US: Bear Sterns execs arrested
Diversion or witch-hunt or justifiable investigation? So far, it's impossible to tell. But inevitably someone would be hauled before a court over the collapse of Bear Sterns. The question is whether the current arrests are the only ones, or even the right ones.
Ralph Cioffi and Matthew Tannin who ran funds a BS will appear in Court this afternoon - but it's not clear whether charges will be laid at that time.
It's not even clear what charges are under consideration.
Both were involved in sub-prime funds that collapsed and ultimately brought about the failure of the bank. That led to political embarrassment and someone has to pay.
But the pair are merely symptomatic of a wider problem. After all, in 2001, Fed Chairman Greenspan said that asset backed securities were an ideal vehicle for the US banking industry: an industry that was just coming to terms with a dot com collapse (that it had caused by company valuation policies that are fictitious) - and before the knock on effects of 11 September and SARS.

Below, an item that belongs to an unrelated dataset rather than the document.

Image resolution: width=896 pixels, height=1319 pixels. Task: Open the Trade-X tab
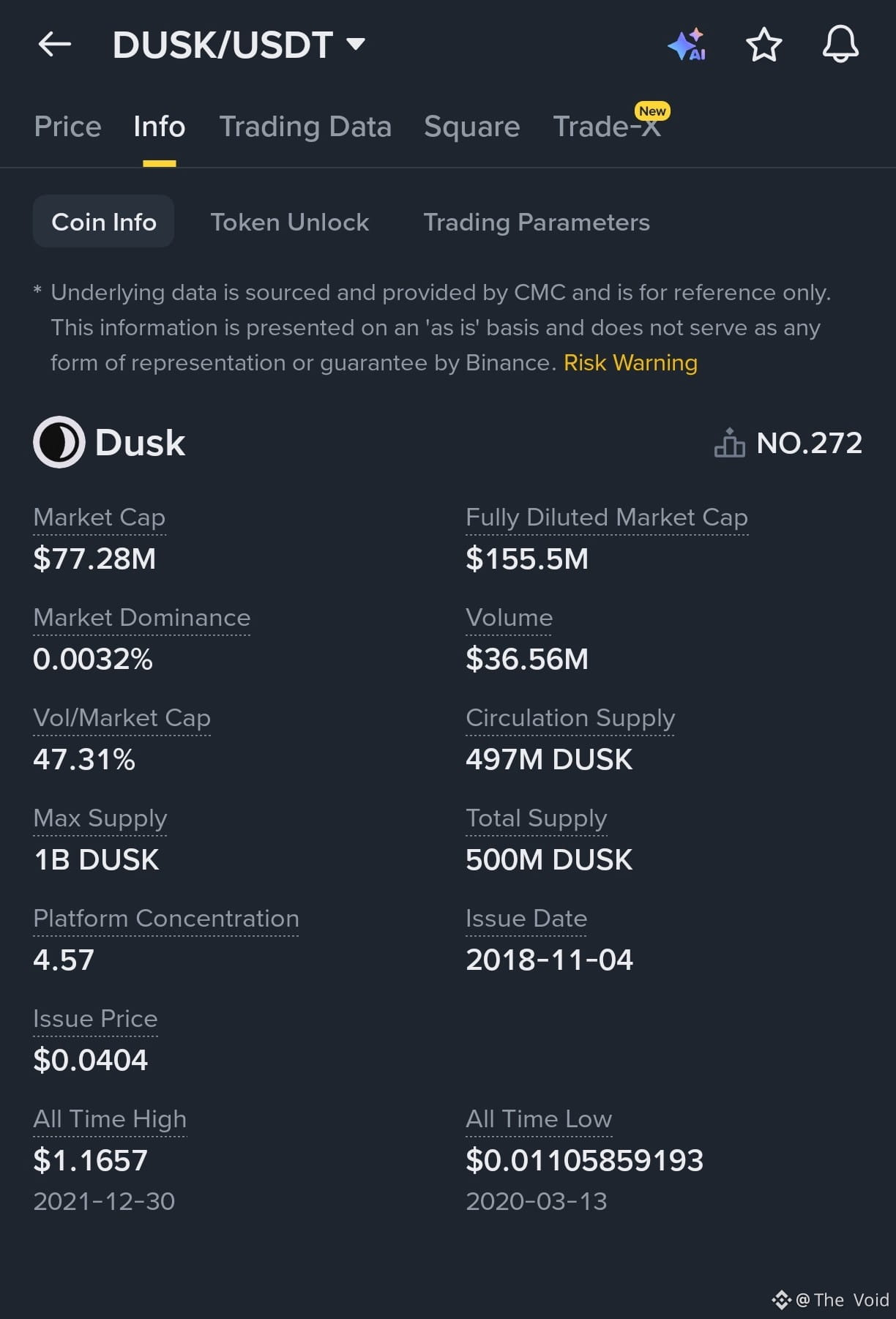tap(607, 127)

Were the securities rubbish? Yes - but if Cioffi and Tannin are to blame, so are hundreds, if not thousands, of others in the industry including the ratings "agencies" - which in truth are commercial concerns that clearly failed to understand the risks involved in the securitisation of bundles of mortgages that were, from the outset, designed to be of poor quality.
You can call it "sub prime" if you want - but the reality is that the loans were doomed to a higher failure rate than normal - yet bundled they were classified with ratings up to and including AAA.